A gastroscopy is a procedure where a thin, flexible tube called an endoscope is used to look inside the oesophagus (gullet), stomach and first part of the small intestine (duodenum).
It’s also sometimes referred to as an upper gastrointestinal endoscopy.
The endoscope has a light and a camera at one end.

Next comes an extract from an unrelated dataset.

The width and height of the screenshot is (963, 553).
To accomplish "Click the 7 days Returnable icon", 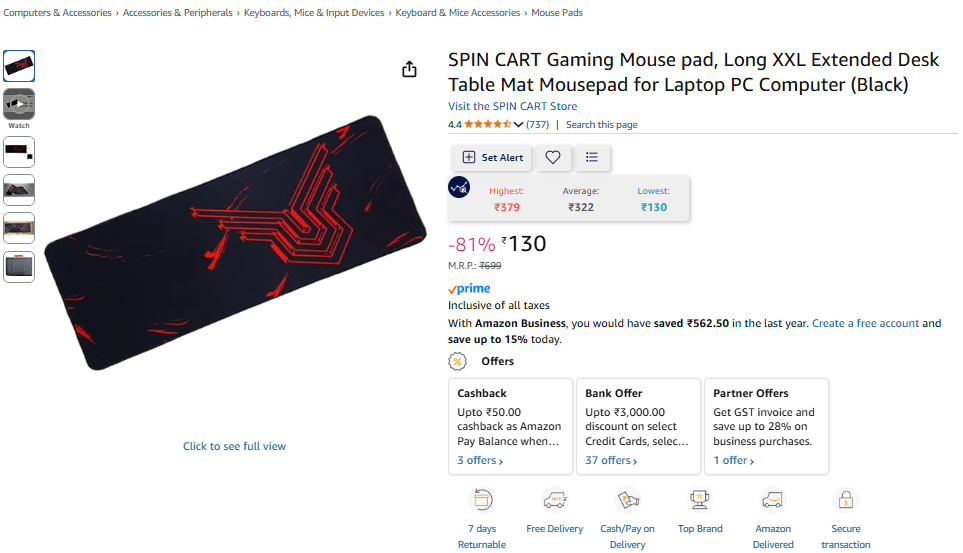I will pos(482,500).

The camera sends images of the inside of your oesophagus, stomach and duodenum to a monitor.
WHEN A GASTROSCOPY IS PERFORMED
A gastroscopy can be used to:
- investigate problems such as difficulty swallowing (dysphagia) or persistent abdominal (tummy) pain
- diagnose conditions such as stomach ulcers or acid-reflux disease, also know as gastro-oesophageal reflux disease (GORD)

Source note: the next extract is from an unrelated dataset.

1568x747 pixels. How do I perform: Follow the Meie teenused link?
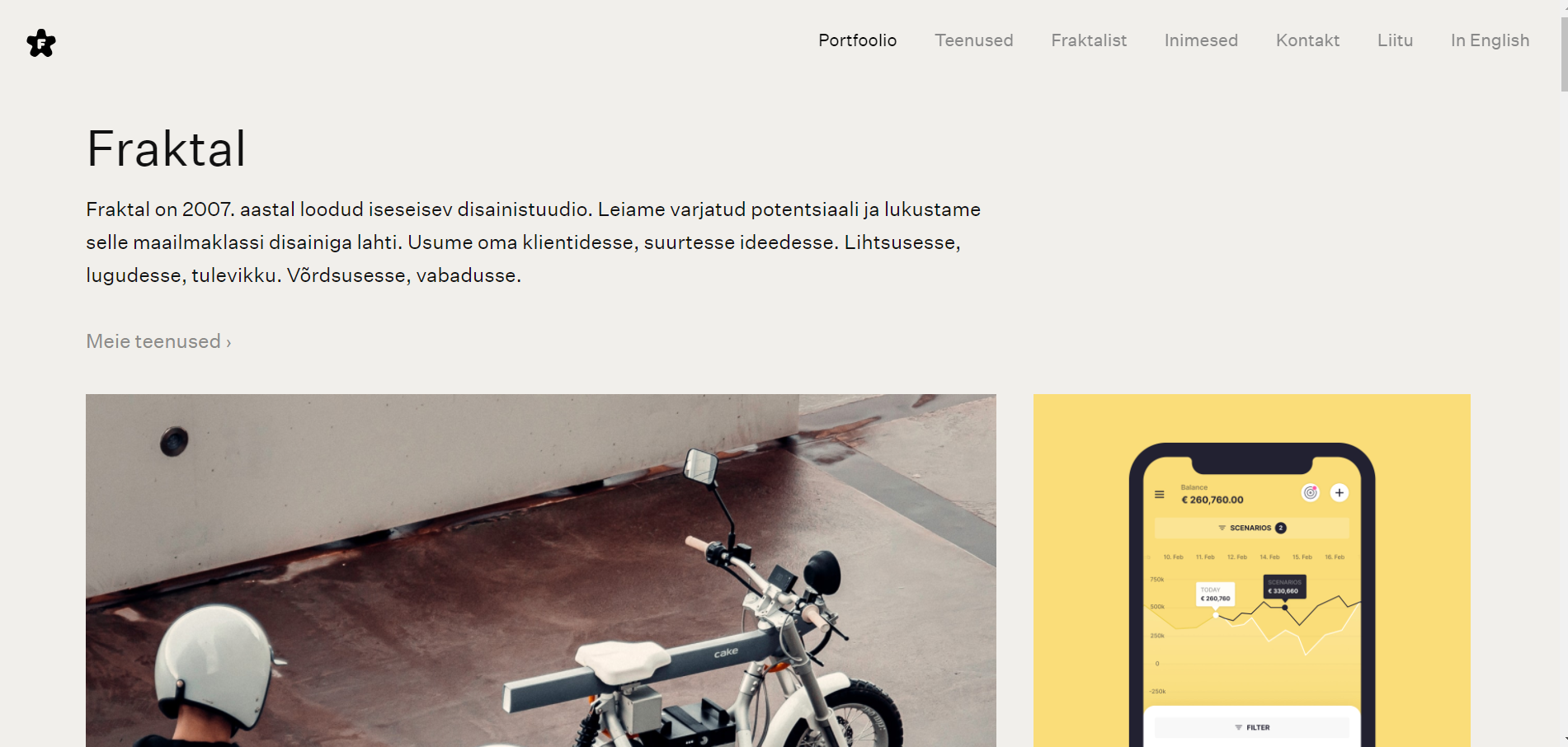point(158,341)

- treat conditions such as bleeding ulcers, a blockage in the oesophagus, non-cancerous growths (polyps) or small cancerous tumours
A gastroscopy used to check symptoms or confirm a diagnosis is known as a diagnostic gastroscopy. A gastroscopy used to treat a condition is known as a therapeutic gastroscopy.

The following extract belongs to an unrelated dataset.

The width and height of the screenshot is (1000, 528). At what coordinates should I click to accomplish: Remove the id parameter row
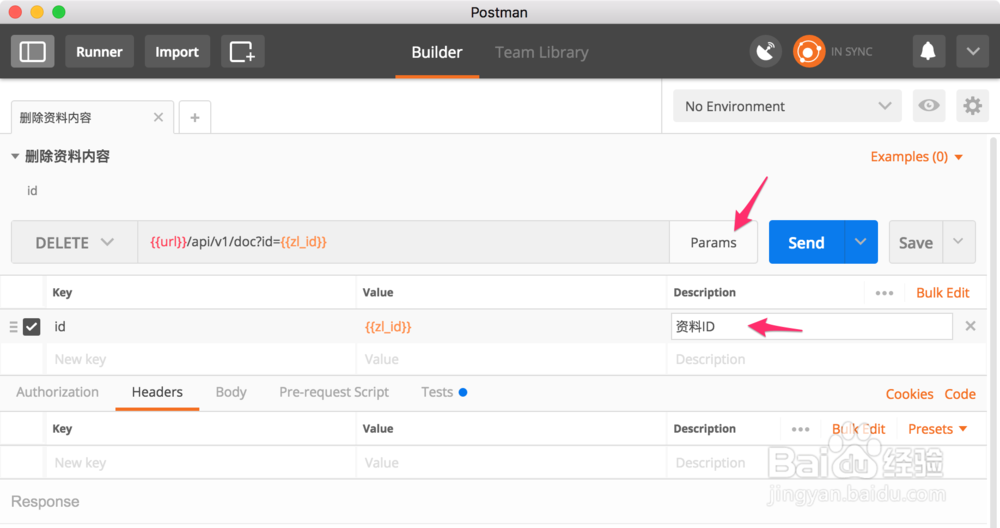pyautogui.click(x=970, y=326)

A gastroscopy often takes less than 15 minutes, although it may take longer if it’s being used to treat a condition. It’s usually carried out as an outpatient procedure, which means you won’t have to spend the night in hospital.
Before the procedure, your throat will be numbed with a local anaesthetic spray. You can also choose to have a sedative, if you prefer. This means you will still be awake, but will be drowsy and have reduced awareness about what’s happening.
The doctor carrying out the procedure will place the endoscope in the back of your mouth and ask you to swallow the first part of the tube. It will then be guided down your oesophagus and into your stomach. The procedure shouldn’t be painful, but it may be unpleasant or uncomfortable at times.